To any person who has ever taken out a mortgage, the mere mention of the phrase ‘short sale’ is enough to cause a small shudder. A short sale is something no borrower ever wants to find themselves having to consider. Ideally, when a borrower sells their home, they sell it for everything they still owe on the home and some extra. This is possible even if they sell the home for the same amount they bought it for because they’ve been making payments on the home since they took out the mortgage. Any extra amount beyond what they still owe on the home goes into their pocket (new car, anyone?) A short sale is the exact opposite of this situation, where the borrower ends up in a situation in which they end up selling the house for less than they owe on it (sometimes significantly less). Rather than having extra money in their pocket after the sale, they still have a large bill to pay in addition to whatever rent or mortgage they’re now paying on their new residence. Since that bill can be tens of thousands of dollars, a short sale is a shudder-worthy phrase.
The nice thing for VA loan borrowers is that a short sale is exactly the type of situation that makes having a VA guarantee so valuable that lenders will give you a better interest rate because of it. The VA loan version of a short sale is called a VA compromise sale, and consists of the VA making up the difference between the amount that the home sells for and the amount still owed on the home. Don’t get any ideas, though, because this still leaves the borrower with nothing extra in their pockets at the end of the transaction. In addition, after a short sale or compromise sale, your ability to get approved for a good mortgage drops significantly for quite some time. While a short sale doesn’t follow you for as long as a foreclosure, it still is pretty devastating to your credit. Short sales are often the final resort to avoid a foreclosure.
So what about after a short sale? Is there a waiting period before a borrower can be eligible to apply for a new VA loan? Indeed there is. The VA requires a two-year waiting period before a borrower that made a short sale can be eligible to apply for a new VA loan. This is assuming the delinquent amount has been paid off, but if it hasn’t, things get stickier, and it’s different if it was a short sale on a conventional loan or a compromise sale on a VA loan. Essentially, after two years, the VA will allow you to apply for a VA loan regardless, but on a short sale, if the amount hasn’t been paid off, it’s up to the lender to approve or disapprove a new loan. In the case of a VA compromise sale, where the VA paid money to a lender on behalf of the delinquent borrower, the VA will only guarantee the amount the borrower originally qualified for less the amount the VA paid on their behalf. In other words, if a borrower originally qualified for up to $400,000, and the VA had to make up $50,000 of their last mortgage, the borrower may only qualify for up to $350,000. The borrower can pay the VA back the money to restore the entitlement, but it usually doesn’t save the borrower enough money in the long run to justify the expense.

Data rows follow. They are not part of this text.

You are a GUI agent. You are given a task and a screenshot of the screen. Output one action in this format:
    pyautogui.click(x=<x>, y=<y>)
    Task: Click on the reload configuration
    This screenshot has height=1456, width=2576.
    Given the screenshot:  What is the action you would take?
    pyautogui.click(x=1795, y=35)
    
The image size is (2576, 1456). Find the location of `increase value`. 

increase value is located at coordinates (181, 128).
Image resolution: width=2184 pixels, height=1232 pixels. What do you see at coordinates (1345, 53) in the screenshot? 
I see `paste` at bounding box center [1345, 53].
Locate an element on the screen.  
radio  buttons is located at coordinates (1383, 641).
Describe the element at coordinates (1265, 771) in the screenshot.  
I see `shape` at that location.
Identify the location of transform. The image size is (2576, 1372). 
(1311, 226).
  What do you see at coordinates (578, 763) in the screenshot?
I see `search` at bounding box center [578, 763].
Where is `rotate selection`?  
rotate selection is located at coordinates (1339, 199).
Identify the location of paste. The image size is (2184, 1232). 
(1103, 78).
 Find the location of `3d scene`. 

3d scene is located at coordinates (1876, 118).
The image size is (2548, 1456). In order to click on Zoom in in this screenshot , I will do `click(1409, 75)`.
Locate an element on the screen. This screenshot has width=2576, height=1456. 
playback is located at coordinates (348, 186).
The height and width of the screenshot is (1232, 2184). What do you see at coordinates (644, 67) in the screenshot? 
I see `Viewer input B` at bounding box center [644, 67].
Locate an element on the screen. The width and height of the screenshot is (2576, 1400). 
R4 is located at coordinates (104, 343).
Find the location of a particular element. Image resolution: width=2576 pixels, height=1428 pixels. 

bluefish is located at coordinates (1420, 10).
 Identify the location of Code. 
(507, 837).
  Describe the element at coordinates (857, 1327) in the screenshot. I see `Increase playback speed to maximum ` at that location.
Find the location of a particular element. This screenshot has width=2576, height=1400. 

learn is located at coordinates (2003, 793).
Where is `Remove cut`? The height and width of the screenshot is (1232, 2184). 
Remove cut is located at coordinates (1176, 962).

So when a lender is considering approving a new VA home loan for a borrower who still hasn’t paid off the difference from the short sale, they will usually have certain conditions that have to be met in order to approve it. Almost universally, the borrower would have had to maintain excellent credit after the short sale. The lender may require additional employment and income verification, and written documentation of the circumstances surrounding the short sale. Many lenders do not approve borrowers who still owe money on short sales even after the two year waiting period. Those lenders that do approve borrowers will certainly not offer the most advantageous interest rates. For this and many other reasons, it is essential that any person taking out a mortgage on a new home does everything in their power to meticulously plan for the next 15 or so years to minimize the risk that they will be forced into a short sale. Have enough in savings that you could make your mortgage payment for 6 months if you lost your job, keep improving your education so you can get a new job quickly if that happens. Know what your options are if money begins to get tight, and don’t get a mortgage that’s going to cost more than you can reasonably afford to pay.